Anyway I changed my iRule to redirect to the IP instead of the name:

 

 

HTTP::redirect "http://10.21.120.200/odt"

 

 

And what I see is that the external user is redirected to http://10.21.120.200/odt

 

 

But 10.21.120.200 is a private network which is not accessible from outside.

 

 

Thus rather than a redirect rule, I need something that forwards from public to internal via the F5 and not redirect.

 

 

We do this with Microsoft ISA using it as a Revers proxy, anything that hits public IP is forwarded to the Internal IPs via the ISA, we want to remove ISA and replace it with an F5.

 

Yep I was thinking of replacing the redirect rule using pool members, but the reqiuirement is a bit more complex:

 

Because the same public IP test.public.domain.com needs to be forwarded to multiple internal hosts pools based on the URI.

 

 

For example:

 

http://test.public.domain.com/odt is forwarded to http://10.21.120.200/odt

 

http://test.public.domain.com/t3 is forwarded to http://10.10.10.1/t3

 

 

Thus the same VIP needs to forward, rather than redirect, to different internal member pools depending on the URI

 

OK, understood and no a redirect won't work. As I and Nathan have suggested, why can't you just have the Virtual Server and the real servers as Pool Members? All the necessary internal NAT and port translation is automatic. The only possible issue is the difference in domain names but this might not be an issue at all, hard to tell at this point.

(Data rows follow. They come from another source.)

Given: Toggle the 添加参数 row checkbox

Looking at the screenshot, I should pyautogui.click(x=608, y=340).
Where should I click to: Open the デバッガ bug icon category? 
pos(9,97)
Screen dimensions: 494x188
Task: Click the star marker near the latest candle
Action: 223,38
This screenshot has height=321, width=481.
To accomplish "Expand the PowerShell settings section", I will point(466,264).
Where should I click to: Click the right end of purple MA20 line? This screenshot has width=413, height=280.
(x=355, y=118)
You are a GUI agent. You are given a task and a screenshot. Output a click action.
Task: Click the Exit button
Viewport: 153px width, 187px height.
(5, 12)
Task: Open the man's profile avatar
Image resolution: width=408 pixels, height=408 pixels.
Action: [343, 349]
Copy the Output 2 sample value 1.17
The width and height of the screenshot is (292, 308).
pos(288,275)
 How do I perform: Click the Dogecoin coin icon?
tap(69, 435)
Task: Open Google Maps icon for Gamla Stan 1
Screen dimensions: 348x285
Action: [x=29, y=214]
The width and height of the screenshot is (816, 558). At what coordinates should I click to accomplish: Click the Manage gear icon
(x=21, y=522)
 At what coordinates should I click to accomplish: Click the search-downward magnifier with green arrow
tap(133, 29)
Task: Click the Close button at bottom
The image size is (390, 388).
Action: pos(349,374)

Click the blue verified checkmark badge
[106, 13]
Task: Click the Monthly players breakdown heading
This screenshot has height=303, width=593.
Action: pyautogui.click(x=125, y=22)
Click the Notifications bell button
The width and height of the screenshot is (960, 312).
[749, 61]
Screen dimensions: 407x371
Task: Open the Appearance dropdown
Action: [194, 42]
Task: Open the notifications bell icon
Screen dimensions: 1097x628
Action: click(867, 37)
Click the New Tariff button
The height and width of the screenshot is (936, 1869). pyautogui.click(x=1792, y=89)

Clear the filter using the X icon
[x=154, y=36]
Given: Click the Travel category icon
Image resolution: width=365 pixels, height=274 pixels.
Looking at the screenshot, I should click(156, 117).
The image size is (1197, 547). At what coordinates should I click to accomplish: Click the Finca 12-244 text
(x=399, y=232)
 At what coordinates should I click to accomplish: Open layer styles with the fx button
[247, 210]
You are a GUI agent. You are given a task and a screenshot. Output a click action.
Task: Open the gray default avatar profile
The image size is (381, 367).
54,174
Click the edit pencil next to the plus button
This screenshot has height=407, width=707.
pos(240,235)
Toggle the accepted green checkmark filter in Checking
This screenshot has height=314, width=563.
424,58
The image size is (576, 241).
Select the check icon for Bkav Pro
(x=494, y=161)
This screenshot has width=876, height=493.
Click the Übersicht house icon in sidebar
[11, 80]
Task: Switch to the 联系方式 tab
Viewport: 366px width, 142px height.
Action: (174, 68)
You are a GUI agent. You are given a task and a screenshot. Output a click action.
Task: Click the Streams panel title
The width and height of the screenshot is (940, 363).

Not a problem, something like this will work;

when HTTP_REQUEST {
 switch -glob [string tolower [HTTP::uri]] {
  If HTTP URI contains odt or pingpong, use PoolA
  "*odt*" -
  "*pingpoing*" { pool PoolA }
  If HTTP URI contains ghi, use PoolB
  "*ghi*" { pool PoolB }
  If HTTP URI is none of the above, take the default action below
  default {
   pool PoolC }
 }
}

That's great, it seems like what I was missing. I will try this ASAP and let you know.

 

I also have another challenge which I did not reach yet, but you seem having answers for everything so why not asking for it ? :)

 

Basically on the same rule above, I want to present the external user with a SecureID authentication page before it gets sent to one of the pool members.

 

On Microsfot ISA, for example they hit the external domain, then the ISA Servers is configured to presents a SecureID authentication page and it then forwards the request to the Internal server application if the authentication is accepted.